Dans la nuit du 28 juin 2026, une opération de sécurisation a été menée à Owendo, ciblant principalement les établissements de l’économie nocturne : bars, maquis et petits commerces. Pour cette commune populaire du Grand Libreville, ces activités représentent une source de revenus cruciale pour des centaines de foyers précaires.
Derrière les objectifs sécuritaires se dessine un coût économique discret : fermetures provisoires, baisse du chiffre d’affaires, arrestations de travailleurs informels.
A quand une régulation encadrée du secteur nocturne ?
Dans un contexte marqué par un chômage des jeunes élevé et une économie informelle qui occupe une grande partie de la population active, une approche purement répressive risque d’appauvrir encore plus des acteurs qui, pour la plupart, ne disposent d’aucune protection sociale.

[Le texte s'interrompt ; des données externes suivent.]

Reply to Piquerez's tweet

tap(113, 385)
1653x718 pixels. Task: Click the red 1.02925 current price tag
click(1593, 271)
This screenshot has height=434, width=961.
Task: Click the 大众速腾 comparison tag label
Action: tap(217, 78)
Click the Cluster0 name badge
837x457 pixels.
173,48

Sécuriser sans appauvrir : le défi que les autorités gabonaises ne peuvent plus ignorer
La véritable question n’est pas de trancher entre sécurité et économie, mais de les concilier.
Cela nécessite une régulation encadrée du secteur nocturne, un dialogue avec les acteurs concernés et des mécanismes d’accompagnement sur les plans fiscal, administratif et social, afin de sortir ces activités de la zone grise où elles se développent faute d’alternatives.